- _Цель задания_:
Ответьте на вопросы по тексту о Детройте, помечая ответы теми же буквами.
(a) Крупнейшим центром какой промышленности США назван Детройт?
(b) Какими двумя бедствиями, по предположению текста, мог бы быть разрушен город?
(c) Каким по величине городом Америки стал Детройт в 60-е годы?

- _Исходный текст_:
Агония ржавых руин: как Детройт из великого города превратился в великую помойку
Longman 13-июл, 20:54 1 162 Я Женщина - РазноеКаждый и каждая из нас является специалистом в какой-то области, и мы можем поделиться своим опытом и ощущениями с другими. Мало того, мы просто обязаны это сделать потому, что в природе действует очень простой закон «чем больше отдаешь, тем больше получаешь»..... |
На примере некогда крупнейшего автопромышленного центра США мы можем наблюдать, как порой незаметно и бесславно исчезают с лица земли целые города.
Интересно устроено наше отношение к великим событиям. Если бы Детройт был раскурочен ураганом типа «Катрины» или смыт чудом возникшим в Великих озерах цунами, то ты знал бы об этом городе куда больше прежнего. Но Детройту не повезло. Он угасал медленно и одиноко, и единственным, на что мир соизволил обратить внимание, были недавние судороги автопрома — того самого, благодаря которому в 60-е годы этот город стал четвертым по величине в Америке.

Записи, взятые из коллекции:
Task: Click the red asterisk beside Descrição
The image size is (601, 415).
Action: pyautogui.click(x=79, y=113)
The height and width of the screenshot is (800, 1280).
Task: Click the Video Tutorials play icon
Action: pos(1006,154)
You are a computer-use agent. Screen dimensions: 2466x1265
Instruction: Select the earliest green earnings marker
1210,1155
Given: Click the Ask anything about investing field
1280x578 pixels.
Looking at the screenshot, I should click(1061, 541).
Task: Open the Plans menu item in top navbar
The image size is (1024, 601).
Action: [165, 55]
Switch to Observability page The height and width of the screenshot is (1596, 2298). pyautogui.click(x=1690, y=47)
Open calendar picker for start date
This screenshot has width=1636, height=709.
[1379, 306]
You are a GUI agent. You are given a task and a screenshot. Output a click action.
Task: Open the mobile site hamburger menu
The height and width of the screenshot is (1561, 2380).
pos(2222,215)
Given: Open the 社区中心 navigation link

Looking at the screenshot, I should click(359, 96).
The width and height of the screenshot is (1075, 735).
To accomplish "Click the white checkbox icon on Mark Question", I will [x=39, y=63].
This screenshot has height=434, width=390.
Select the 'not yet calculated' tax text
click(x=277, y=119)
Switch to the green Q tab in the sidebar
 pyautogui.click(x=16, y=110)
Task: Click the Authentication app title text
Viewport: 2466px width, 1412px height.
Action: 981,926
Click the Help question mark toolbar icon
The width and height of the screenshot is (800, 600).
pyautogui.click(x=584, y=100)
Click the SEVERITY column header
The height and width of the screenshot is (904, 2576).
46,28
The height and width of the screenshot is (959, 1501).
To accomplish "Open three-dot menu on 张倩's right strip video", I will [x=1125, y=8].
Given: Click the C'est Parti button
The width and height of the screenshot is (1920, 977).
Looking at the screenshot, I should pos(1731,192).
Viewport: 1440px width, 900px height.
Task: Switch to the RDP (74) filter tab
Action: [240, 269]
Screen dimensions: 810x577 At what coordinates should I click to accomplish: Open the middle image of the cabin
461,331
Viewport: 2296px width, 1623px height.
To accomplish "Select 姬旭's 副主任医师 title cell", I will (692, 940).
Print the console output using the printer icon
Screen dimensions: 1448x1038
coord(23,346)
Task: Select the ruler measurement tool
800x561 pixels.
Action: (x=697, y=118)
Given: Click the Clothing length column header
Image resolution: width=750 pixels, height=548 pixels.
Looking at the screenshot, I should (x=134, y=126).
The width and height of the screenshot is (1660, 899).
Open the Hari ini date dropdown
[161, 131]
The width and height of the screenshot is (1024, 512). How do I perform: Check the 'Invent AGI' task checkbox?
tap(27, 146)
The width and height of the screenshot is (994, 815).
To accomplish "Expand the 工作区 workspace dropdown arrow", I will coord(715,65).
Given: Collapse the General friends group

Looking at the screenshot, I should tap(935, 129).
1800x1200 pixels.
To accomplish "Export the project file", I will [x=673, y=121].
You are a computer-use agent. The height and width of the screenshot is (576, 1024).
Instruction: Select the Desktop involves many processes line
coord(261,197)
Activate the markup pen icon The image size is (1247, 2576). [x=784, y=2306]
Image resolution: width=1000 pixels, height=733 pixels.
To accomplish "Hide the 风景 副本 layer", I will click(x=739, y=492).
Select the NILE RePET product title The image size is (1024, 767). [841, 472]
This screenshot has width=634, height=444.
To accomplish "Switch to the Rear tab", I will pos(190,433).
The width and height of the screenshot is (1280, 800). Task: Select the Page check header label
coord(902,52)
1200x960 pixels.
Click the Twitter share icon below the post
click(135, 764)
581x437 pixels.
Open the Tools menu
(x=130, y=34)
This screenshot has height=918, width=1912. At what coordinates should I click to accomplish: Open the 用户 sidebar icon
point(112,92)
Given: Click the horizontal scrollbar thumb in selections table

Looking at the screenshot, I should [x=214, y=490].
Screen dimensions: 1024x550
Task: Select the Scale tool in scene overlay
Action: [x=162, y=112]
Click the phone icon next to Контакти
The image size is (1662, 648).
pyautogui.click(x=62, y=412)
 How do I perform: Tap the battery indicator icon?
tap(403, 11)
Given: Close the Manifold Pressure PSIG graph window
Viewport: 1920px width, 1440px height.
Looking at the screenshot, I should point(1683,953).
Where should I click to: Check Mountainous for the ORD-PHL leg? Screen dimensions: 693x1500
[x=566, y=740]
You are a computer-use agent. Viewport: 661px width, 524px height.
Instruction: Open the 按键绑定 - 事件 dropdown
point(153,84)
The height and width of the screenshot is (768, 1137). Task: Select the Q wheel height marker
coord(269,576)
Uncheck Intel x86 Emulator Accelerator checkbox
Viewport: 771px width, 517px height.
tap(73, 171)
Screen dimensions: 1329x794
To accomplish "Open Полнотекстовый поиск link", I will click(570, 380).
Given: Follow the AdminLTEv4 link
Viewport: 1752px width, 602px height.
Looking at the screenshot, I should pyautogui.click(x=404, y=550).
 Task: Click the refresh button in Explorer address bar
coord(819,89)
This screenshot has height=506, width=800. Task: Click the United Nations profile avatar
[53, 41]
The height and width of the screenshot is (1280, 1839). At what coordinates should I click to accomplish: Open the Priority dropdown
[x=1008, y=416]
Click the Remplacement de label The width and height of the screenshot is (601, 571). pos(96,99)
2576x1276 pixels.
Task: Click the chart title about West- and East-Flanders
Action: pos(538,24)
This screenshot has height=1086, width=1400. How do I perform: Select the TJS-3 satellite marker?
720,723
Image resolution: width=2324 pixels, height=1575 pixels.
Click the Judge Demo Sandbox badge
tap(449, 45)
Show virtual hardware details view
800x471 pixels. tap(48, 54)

- _Ответ к заданию_:
(a) Автомобильной промышленности: Детройт назван некогда крупнейшим автопромышленным центром США.
(b) Ураганом типа «Катрины» или цунами, чудом возникшим в Великих озерах.
(c) Четвертым по величине.